CORRIERE DEL MEZZOGIORNO
7 gennaio 2005
Bennato, solidarietà al ritmo di taranta
Successo
ieri pomeriggio al Teatrino di corte di Palazzo Reale di Napoli per la tappa
speciale del «Primo concerto euromediterraneo per il dialogo tra le culture»,
organizzato dalla Fondazione Laboratorio Mediterraneo, insieme con l’agenzia di
stampa AnsaMed ed i quotidiani il «Corriere del Mezzogiorno», «Il Mattino», «Il
Denaro» e «La Repubblica» (in collaborazione con la Soprintendenza per i Beni
Architettonici di Napoli). Al concerto erano presenti esponenti delle
associazioni di immigrati dello Sri-Lanka e degli altri Paesi colpiti dal
maremoto. Per iniziativa della Fondazione Laboratorio Mediterraneo, in
occasione del suo decennale, il concerto «Che il Mediterraneo sia» aveva già
debuttato con grande successo il 4 dicembre scorso, a Il Cairo ed è stato
replicato il 31 dicembre ad Otranto. E proprio nella notte di Capodanno è nata
l’idea di inserire nel tour del concerto (che domani sarà a Roma e poi a
Lussemburgo, Rabat, Amman, Marsiglia, Barcellona ed altre città) una tappa
straordinaria di solidarietà a Napoli.
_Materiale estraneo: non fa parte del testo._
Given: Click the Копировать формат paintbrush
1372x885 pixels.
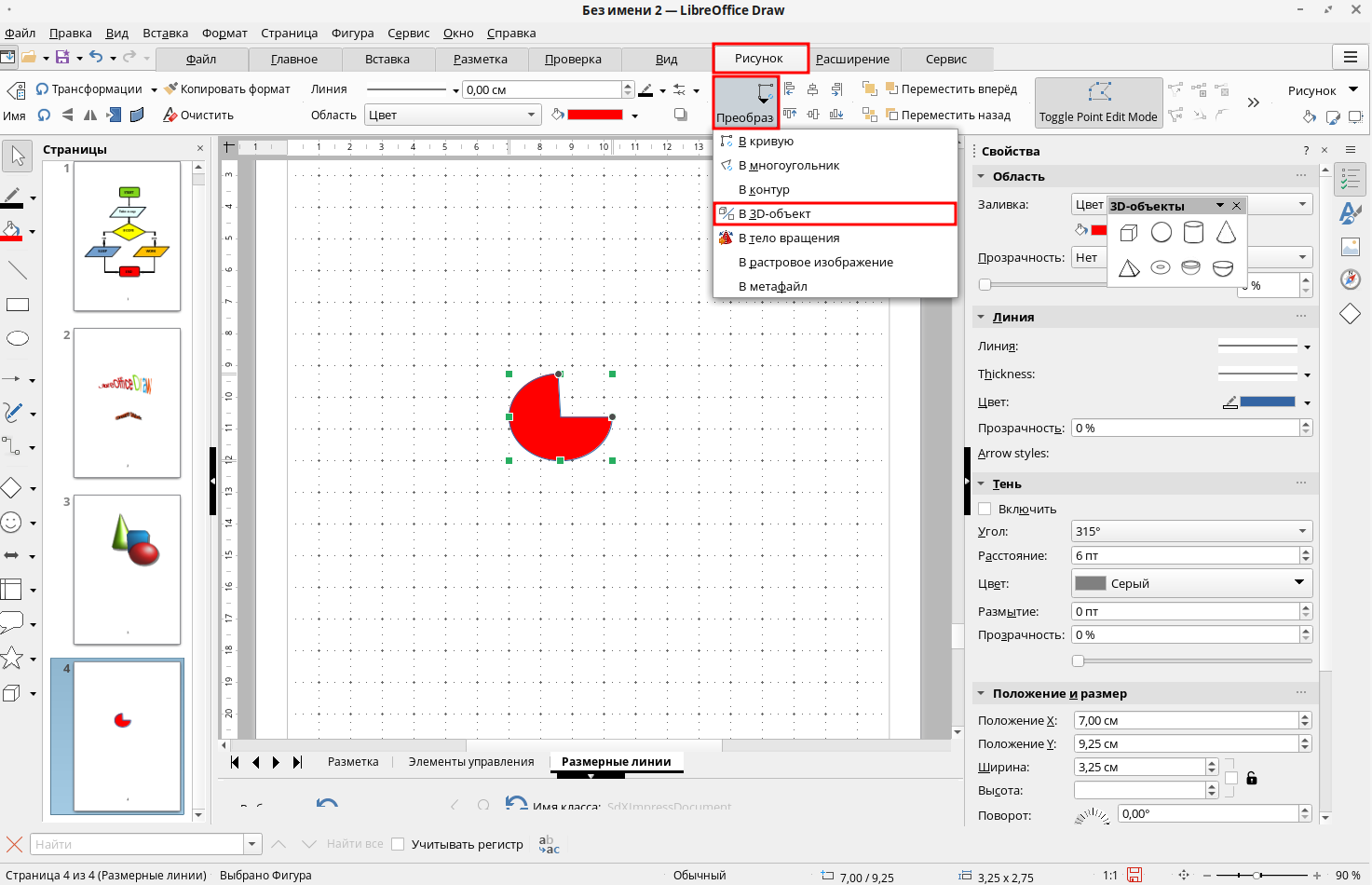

L’evento è inserito nelle attività del
decimo anniversario del partenariato euromediterraneo e del 2005, designato
«Anno del Mediterraneo» dal Consiglio europeo del 16 dicembre 2004. Grandi
applausi ieri per Eugenio Bennato e per i Taranta Power (Zaina Chabane,
coreografa e tipica voce del Mozambico, Roberto Menonna, suonatore di chitarra
battente nipote del maestro di Taranta Andrea Sacco, l’algerino Samir Toukour,
darabouka e voce, la tamburellista Laura Klain, Mohammed Ezzaime el Alaoui,
maestro di oud della tradizione del Marocco, Martino De Cesare chitarrista).
L’incasso sarà devoluto alle popolazioni colpite dal maremoto.